Dataset entries:
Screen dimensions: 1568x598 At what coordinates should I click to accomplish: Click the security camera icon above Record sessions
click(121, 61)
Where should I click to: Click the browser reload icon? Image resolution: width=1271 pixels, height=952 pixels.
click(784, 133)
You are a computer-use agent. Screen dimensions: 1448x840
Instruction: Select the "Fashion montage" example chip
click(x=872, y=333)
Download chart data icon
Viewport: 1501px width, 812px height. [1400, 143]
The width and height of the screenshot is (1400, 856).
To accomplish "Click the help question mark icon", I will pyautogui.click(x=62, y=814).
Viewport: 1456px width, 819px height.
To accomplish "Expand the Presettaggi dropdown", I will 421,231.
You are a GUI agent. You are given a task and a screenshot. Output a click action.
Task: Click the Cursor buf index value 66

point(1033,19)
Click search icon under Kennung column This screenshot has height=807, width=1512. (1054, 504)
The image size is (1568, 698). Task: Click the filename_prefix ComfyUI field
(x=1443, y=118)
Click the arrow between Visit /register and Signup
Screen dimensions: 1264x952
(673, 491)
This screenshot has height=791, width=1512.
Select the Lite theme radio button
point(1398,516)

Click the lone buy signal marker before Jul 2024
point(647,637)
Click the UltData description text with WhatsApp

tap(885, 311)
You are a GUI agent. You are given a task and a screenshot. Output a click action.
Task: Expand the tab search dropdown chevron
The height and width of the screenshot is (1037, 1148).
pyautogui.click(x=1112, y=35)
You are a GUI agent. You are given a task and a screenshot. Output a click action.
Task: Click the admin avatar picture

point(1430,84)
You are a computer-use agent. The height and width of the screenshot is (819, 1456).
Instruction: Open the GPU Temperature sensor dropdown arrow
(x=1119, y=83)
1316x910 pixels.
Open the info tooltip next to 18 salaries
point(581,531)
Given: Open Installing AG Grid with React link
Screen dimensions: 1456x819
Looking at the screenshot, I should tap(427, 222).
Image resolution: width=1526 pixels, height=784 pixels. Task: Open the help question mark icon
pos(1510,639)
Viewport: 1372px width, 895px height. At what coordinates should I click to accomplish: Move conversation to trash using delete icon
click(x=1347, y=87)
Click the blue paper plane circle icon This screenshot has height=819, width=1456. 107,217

[TASK STATEMENT] I need each of the entries above printed again exactly.

[ANSWER TO THIS PROBLEM]
Screen dimensions: 1568x598 At what coordinates should I click to accomplish: Click the security camera icon above Record sessions
click(121, 61)
Where should I click to: Click the browser reload icon? Image resolution: width=1271 pixels, height=952 pixels.
click(784, 133)
You are a computer-use agent. Screen dimensions: 1448x840
Instruction: Select the "Fashion montage" example chip
click(x=872, y=333)
Download chart data icon
Viewport: 1501px width, 812px height. [1400, 143]
The width and height of the screenshot is (1400, 856).
To accomplish "Click the help question mark icon", I will pyautogui.click(x=62, y=814).
Viewport: 1456px width, 819px height.
To accomplish "Expand the Presettaggi dropdown", I will 421,231.
You are a GUI agent. You are given a task and a screenshot. Output a click action.
Task: Click the Cursor buf index value 66

point(1033,19)
Click search icon under Kennung column This screenshot has height=807, width=1512. (1054, 504)
The image size is (1568, 698). Task: Click the filename_prefix ComfyUI field
(x=1443, y=118)
Click the arrow between Visit /register and Signup
Screen dimensions: 1264x952
(673, 491)
This screenshot has height=791, width=1512.
Select the Lite theme radio button
point(1398,516)

Click the lone buy signal marker before Jul 2024
point(647,637)
Click the UltData description text with WhatsApp

tap(885, 311)
You are a GUI agent. You are given a task and a screenshot. Output a click action.
Task: Expand the tab search dropdown chevron
The height and width of the screenshot is (1037, 1148).
pyautogui.click(x=1112, y=35)
You are a GUI agent. You are given a task and a screenshot. Output a click action.
Task: Click the admin avatar picture

point(1430,84)
You are a computer-use agent. The height and width of the screenshot is (819, 1456).
Instruction: Open the GPU Temperature sensor dropdown arrow
(x=1119, y=83)
1316x910 pixels.
Open the info tooltip next to 18 salaries
point(581,531)
Given: Open Installing AG Grid with React link
Screen dimensions: 1456x819
Looking at the screenshot, I should tap(427, 222).
Image resolution: width=1526 pixels, height=784 pixels. Task: Open the help question mark icon
pos(1510,639)
Viewport: 1372px width, 895px height. At what coordinates should I click to accomplish: Move conversation to trash using delete icon
click(x=1347, y=87)
Click the blue paper plane circle icon This screenshot has height=819, width=1456. 107,217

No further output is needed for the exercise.